Scientists Invent an Image Sensor Capable of Seeing Through Walls, Like Superman

Scientists Invent an Image Sensor Capable of Seeing Through Walls, Like Superman

American and Korean researchers have developed an electronic chip for smartphones capable of seeing through obstacles, particularly walls. An innovation that opens the way to numerous applications.

Curious as it may seem, it was Superman's vision of seeing through walls that inspired the research of a team of scientists from the University of Texas at Dallas and Seoul National University. These eminent researchers have developed an electronic imaging chip—a kind of photosensor—capable of detecting objects hidden behind obstacles such as dust, smoke, cardboard, or even partitions, and which could soon be integrated into smartphones and other portable devices.

The principle behind this revolutionary innovation is based on medium-frequency electromagnetic waves, between 200 and 400 GHz. These frequencies are much lower than light waves, between 350 and 750 THz. Invisible to the human eye, they can be used to create images of objects hidden behind various barriers. Unlike X-rays, which are harmful to health, they pose no danger to humans. This technology is, in fact, similar to that used in airport security screening systems, but much more miniaturized, which is what makes it so interesting.

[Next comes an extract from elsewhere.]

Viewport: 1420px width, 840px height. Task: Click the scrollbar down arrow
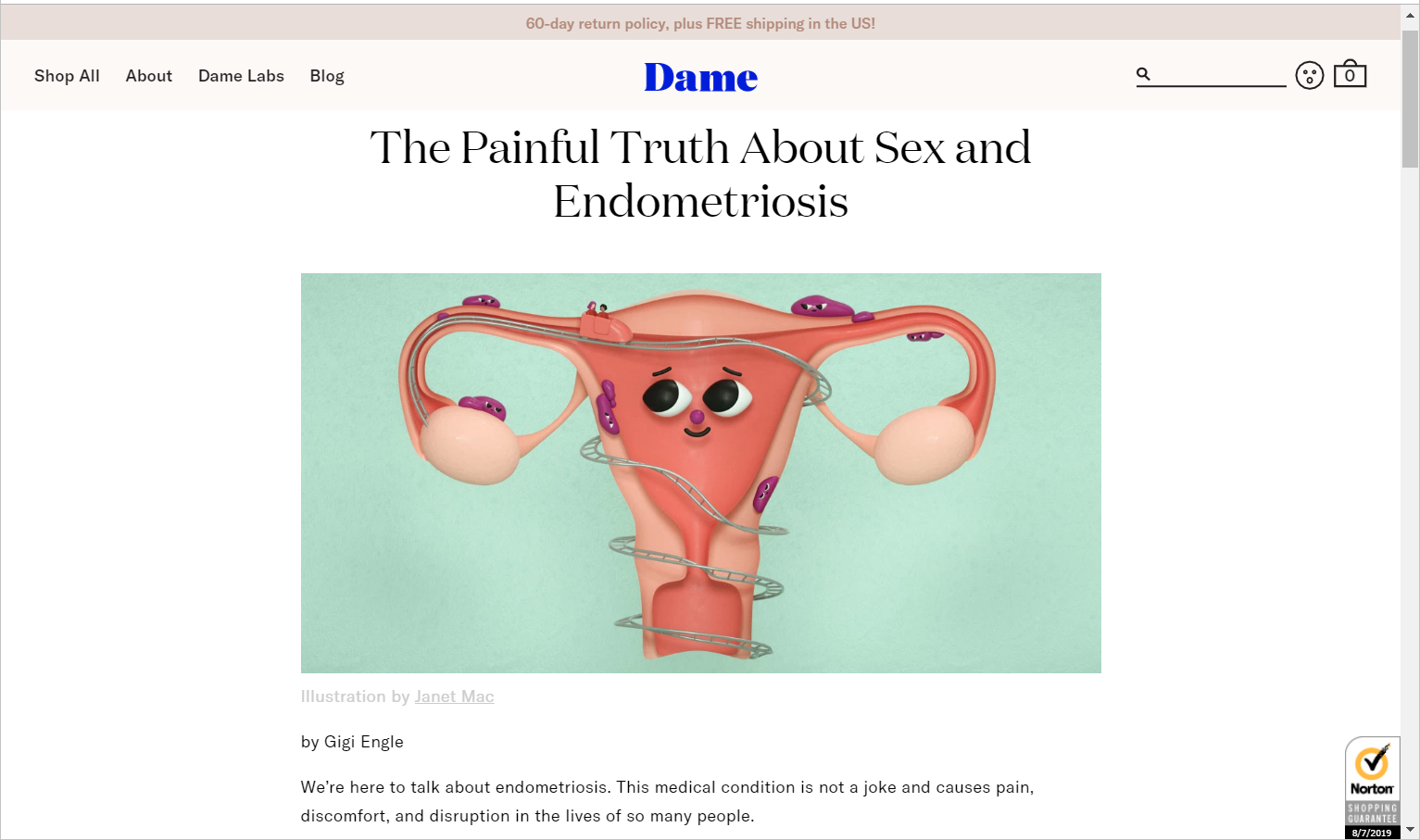(x=1410, y=830)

One of the special features of this technology is that it requires no lenses or optics. The chip detects waves reflected by target objects to create pixels and form images. Researchers have been working for over fifteen years to make this sensor small enough to be integrated into mobile devices such as smartphones. Above all, they sought to miniaturize it without sacrificing image quality, which they achieved thanks to advanced digital signal processing techniques. 

To address privacy concerns, researchers have limited the chip's range to around 2.5 cm. So, to scan an object, you'd have to be very close, making it difficult to use discreetly for malicious purposes. However, the next version of this chip could see at a distance of 12 cm.

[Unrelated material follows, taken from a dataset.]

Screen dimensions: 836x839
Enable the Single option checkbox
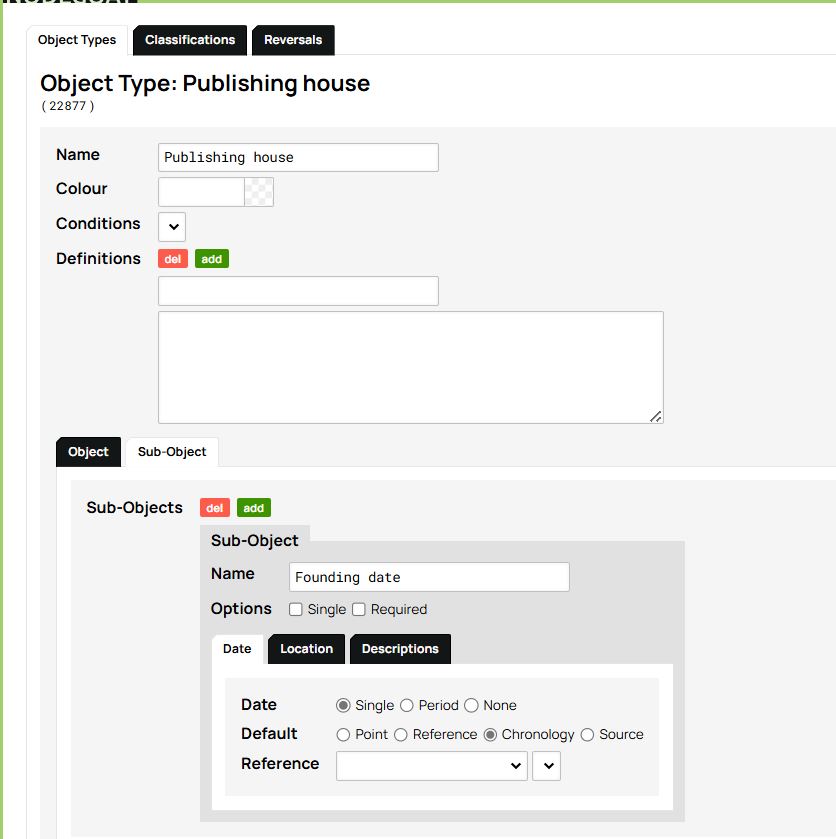296,609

This technology promises many practical applications, such as easily finding studs, cables, or pipes hidden behind walls during renovation work. It could also detect cracks in pipes, inspect the contents of packages without opening them, and improve security checks. For the moment, it cannot be used on human bodies, as the water contained in living tissue absorbs the waves used. However, according to researchers, it could one day be used to see through the skin for medical applications.

Although this technology is still in the development phase, the researchers are optimistic about its potential. They stress the importance of continuing to work on the chip's security and limitations to avoid malicious uses of this "supervision." There is no doubt that this breakthrough will pave the way for numerous innovations in a wide range of fields.